**The task**.
Using the material below, return exactly the lines between the one holding "Task: Import the Case Summary" and the one holding "This screenshot has height=980, width=1225.", inclusive, and no others.

**Extracted data**.
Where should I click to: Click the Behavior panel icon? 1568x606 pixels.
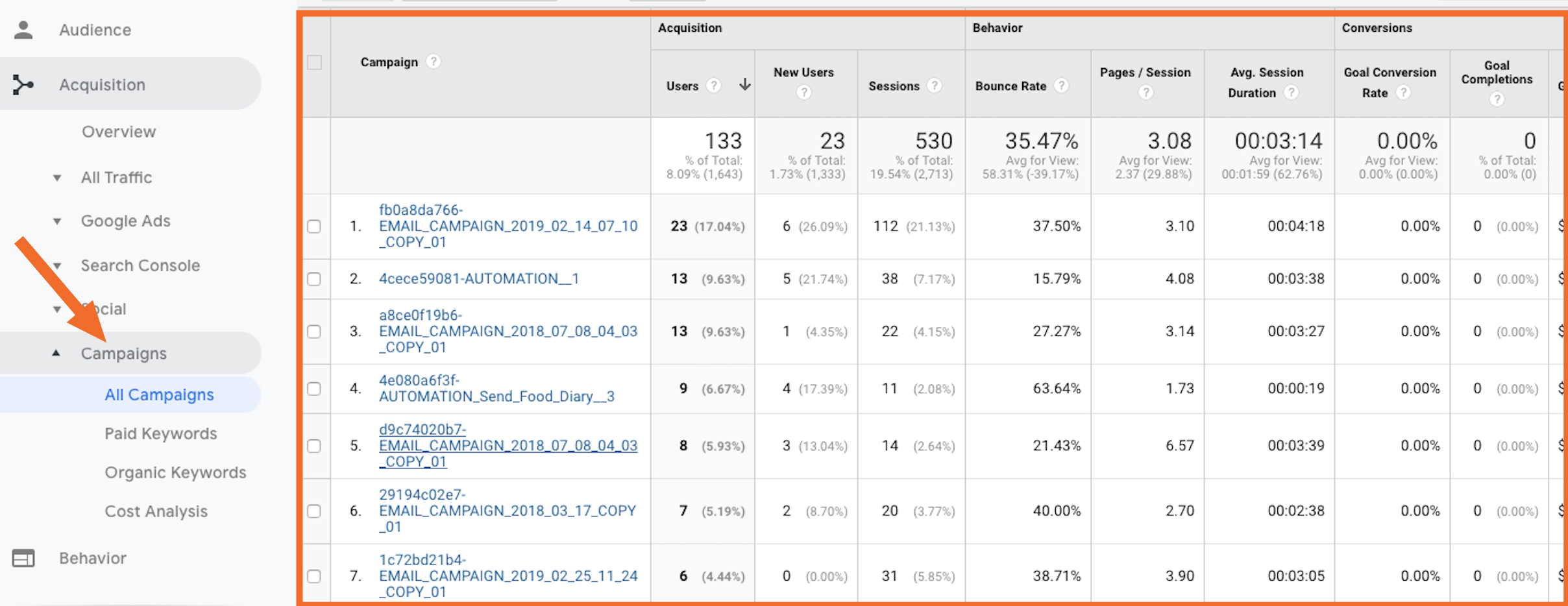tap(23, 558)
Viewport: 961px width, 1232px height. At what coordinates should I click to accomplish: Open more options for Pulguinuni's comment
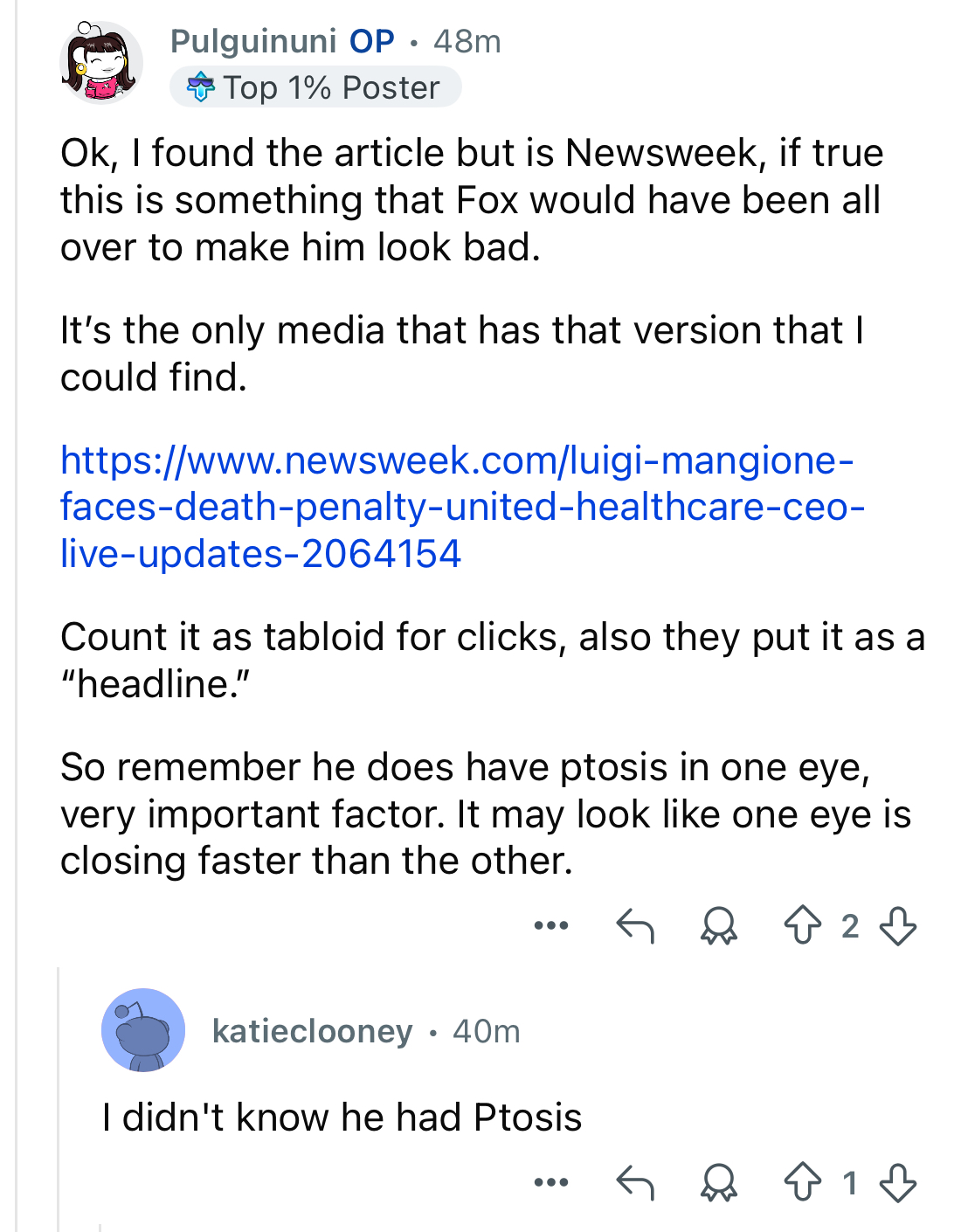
--
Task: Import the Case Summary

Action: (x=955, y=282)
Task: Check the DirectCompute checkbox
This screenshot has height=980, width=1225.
...
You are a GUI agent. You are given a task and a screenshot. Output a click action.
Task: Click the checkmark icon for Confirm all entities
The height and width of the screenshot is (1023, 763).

**Exercise answer**.
Task: Import the Case Summary

Action: (x=955, y=282)
Task: Check the DirectCompute checkbox
This screenshot has height=980, width=1225.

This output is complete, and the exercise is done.